╭──

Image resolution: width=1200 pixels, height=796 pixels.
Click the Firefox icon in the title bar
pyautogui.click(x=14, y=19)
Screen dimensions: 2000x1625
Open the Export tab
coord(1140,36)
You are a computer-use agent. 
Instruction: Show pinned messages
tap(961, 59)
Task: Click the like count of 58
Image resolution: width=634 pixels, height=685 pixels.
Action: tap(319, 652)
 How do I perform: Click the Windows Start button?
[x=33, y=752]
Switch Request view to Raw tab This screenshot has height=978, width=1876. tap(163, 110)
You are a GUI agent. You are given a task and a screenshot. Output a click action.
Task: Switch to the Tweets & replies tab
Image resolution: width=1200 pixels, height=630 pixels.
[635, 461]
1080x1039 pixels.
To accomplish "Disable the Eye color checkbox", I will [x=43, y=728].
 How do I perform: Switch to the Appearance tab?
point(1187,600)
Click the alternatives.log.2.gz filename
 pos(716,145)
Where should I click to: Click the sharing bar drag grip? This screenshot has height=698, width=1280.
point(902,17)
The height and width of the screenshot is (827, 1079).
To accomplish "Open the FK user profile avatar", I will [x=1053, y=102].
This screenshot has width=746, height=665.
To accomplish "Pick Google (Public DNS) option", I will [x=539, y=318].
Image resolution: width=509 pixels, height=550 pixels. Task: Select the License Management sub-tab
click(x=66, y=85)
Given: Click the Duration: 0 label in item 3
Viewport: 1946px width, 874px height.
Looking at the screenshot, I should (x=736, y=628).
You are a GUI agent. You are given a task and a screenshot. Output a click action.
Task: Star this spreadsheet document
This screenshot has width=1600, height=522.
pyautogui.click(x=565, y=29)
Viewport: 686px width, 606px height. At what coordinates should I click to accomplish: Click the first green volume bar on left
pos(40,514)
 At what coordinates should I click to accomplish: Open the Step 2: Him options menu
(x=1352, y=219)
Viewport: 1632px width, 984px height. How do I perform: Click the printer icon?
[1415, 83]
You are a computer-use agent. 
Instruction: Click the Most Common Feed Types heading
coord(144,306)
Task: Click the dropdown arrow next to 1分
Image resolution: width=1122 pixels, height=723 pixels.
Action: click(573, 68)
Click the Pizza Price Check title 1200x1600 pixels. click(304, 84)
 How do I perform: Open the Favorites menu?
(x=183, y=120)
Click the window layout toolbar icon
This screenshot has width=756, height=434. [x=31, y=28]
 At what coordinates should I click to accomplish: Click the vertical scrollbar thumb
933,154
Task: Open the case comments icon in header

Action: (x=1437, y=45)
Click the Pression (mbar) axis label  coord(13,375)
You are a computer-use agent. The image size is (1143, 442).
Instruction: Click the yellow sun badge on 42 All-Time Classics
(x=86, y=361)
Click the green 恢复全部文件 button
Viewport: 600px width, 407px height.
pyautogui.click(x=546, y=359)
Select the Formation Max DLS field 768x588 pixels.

╰──

## Requirement:
Please return the lines of the material verbatim, starting with the line that contains "How do I perform: Open the Favorites menu?" and running through the final line of the material, with both ends included.

## Result below:
 How do I perform: Open the Favorites menu?
(x=183, y=120)
Click the window layout toolbar icon
This screenshot has width=756, height=434. [x=31, y=28]
 At what coordinates should I click to accomplish: Click the vertical scrollbar thumb
933,154
Task: Open the case comments icon in header

Action: (x=1437, y=45)
Click the Pression (mbar) axis label  coord(13,375)
You are a computer-use agent. The image size is (1143, 442).
Instruction: Click the yellow sun badge on 42 All-Time Classics
(x=86, y=361)
Click the green 恢复全部文件 button
Viewport: 600px width, 407px height.
pyautogui.click(x=546, y=359)
Select the Formation Max DLS field 768x588 pixels.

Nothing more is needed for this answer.